Para quem gosta das coisas da terra, o barulho da enxada
carpindo é significativo. Remete às sementes que florescerão. Mas enquanto ouço
esse som, aqui no quintal, que me lembra
tanta coisa penso nos matinhos que estão sendo arrancados. Na terra que está
sendo remexida. Quanto sai de seu lugar para que outros acontecimentos
sobrevenham? Como na vida da gente. Quanto de dor é necessário para que novos
sentimentos surjam? E sejam latentes até
se tornarem os mais importantes. Quantos outros sentimentos vamos deixando de
lado ao considerarmos este ou aquele mais importante. Nem sempre porque
queremos. Às vezes uma emoção é tão forte dentro de nós que entendemos
precisar dela para sobrevivermos neste
caos de insensibilidades. Porque essa emoção nos torna atuantes. Às vezes nos deparamos
no ocaso, quando já não há mais tanto tempo, com um sentir que nos sacode, que nos
impulsiona porque traz um sopro num
mundo já apagado, esquecido, e aí, esquecemos de todo o resto. Como deter esse
sopro que era tudo que a gente esperava e que agora, para nós é tudo que resta?
Mas é preciso enfrentar o fio da enxada. Se temos um
sentimento queremos mostrá-lo ao mundo. Queremos expô-lo par a que todos saibam
que somos capazes. Que somos bons o suficiente para sentir, e para conferir
importância a um outro. E que somos corajosos o suficiente para lutar por ele.

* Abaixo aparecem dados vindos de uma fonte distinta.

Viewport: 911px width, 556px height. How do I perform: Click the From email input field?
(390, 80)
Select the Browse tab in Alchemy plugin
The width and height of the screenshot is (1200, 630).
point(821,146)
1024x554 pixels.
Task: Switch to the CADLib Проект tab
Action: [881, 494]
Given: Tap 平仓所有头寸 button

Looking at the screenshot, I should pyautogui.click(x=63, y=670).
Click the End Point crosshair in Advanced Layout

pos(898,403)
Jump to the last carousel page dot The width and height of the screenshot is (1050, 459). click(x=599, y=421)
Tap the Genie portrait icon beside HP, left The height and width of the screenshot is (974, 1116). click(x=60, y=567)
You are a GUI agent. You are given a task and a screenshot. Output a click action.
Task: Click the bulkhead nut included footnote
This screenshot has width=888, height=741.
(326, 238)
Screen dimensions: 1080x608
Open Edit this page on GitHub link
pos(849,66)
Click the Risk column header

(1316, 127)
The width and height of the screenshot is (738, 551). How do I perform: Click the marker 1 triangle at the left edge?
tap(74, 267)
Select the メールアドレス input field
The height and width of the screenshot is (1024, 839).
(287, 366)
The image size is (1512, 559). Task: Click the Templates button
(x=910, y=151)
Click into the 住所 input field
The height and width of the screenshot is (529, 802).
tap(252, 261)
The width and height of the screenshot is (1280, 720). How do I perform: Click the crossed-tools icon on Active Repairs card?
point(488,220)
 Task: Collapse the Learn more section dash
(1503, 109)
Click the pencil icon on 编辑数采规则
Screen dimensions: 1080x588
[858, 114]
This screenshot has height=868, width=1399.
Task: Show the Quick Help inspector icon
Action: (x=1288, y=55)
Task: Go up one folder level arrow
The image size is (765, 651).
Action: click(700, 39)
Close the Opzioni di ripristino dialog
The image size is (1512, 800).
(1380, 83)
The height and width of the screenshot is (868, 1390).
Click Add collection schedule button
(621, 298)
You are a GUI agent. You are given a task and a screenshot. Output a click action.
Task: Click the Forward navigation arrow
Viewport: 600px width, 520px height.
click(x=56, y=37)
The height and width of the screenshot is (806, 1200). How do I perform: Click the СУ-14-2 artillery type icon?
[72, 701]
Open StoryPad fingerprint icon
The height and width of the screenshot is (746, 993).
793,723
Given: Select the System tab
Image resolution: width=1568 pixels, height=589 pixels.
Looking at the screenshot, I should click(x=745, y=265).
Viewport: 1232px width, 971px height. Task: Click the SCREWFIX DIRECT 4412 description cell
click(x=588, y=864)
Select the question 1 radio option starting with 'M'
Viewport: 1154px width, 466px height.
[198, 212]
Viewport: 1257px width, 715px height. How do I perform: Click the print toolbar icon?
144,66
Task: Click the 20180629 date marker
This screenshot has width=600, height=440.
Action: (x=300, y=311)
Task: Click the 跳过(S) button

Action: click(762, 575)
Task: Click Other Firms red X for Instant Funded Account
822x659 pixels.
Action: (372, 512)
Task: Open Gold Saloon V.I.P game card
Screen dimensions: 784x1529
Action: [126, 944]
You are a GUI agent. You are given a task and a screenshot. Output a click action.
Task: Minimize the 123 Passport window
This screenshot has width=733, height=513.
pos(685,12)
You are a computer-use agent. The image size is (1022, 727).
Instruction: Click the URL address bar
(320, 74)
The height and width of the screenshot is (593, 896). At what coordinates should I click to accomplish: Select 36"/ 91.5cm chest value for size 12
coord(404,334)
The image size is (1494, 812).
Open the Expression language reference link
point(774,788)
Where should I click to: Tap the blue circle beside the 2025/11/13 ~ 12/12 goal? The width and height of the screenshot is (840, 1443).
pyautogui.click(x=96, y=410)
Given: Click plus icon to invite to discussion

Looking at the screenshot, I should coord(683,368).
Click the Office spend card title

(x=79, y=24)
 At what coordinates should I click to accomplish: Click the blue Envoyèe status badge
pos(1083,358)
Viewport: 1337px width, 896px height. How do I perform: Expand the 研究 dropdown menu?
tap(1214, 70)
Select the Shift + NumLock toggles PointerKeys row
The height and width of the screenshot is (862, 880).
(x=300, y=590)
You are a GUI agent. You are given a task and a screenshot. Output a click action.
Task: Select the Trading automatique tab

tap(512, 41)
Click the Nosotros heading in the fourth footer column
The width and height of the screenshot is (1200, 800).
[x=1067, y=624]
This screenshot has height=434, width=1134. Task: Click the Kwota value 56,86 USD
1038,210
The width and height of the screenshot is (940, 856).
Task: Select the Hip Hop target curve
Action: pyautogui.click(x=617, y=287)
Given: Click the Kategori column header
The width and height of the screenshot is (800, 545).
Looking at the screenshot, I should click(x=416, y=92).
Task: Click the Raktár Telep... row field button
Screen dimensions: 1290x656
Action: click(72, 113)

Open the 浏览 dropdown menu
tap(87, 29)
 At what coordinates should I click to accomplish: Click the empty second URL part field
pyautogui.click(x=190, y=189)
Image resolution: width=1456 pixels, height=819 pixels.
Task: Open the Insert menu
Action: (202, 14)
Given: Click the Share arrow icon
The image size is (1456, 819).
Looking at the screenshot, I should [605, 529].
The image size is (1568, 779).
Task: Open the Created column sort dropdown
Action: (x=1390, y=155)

Que somos fortes o bastante para cavar
no outro a certeza do amor correspondido. Que somos sensíveis ao tentar imprimir
na essência dele a nossa própria essência. E que somos frágeis enquanto portadores
dessa emoção. Que vamos nos quebrar, que vamos nos derreter em todas as
tentativas de alcançar essa essência. E se não conseguimos, se o outro não nos
reconhece, se não aceita esse cargo de importante para nós que lhes conferimos,
a dor que advêm é a maior desse mundo.
Existe uma emoção tão grande
quanto, que é a de ser mãe. O ser mãe é um pedaço da gente que sai para fora,
para o mundo. Mas o amor que dedicamos a um outro, esse sentimento que nos
coloca no mundo do outro, isso é querer um outro de fora para dentro. É fazer
do outro parte de nós. É quando a gente ama tanto que deseja aquele alguém
dentro da gente. Acredito que essa doação é ainda maior. Um filho sai para o
mundo e vai criar outro mundo com um alguém.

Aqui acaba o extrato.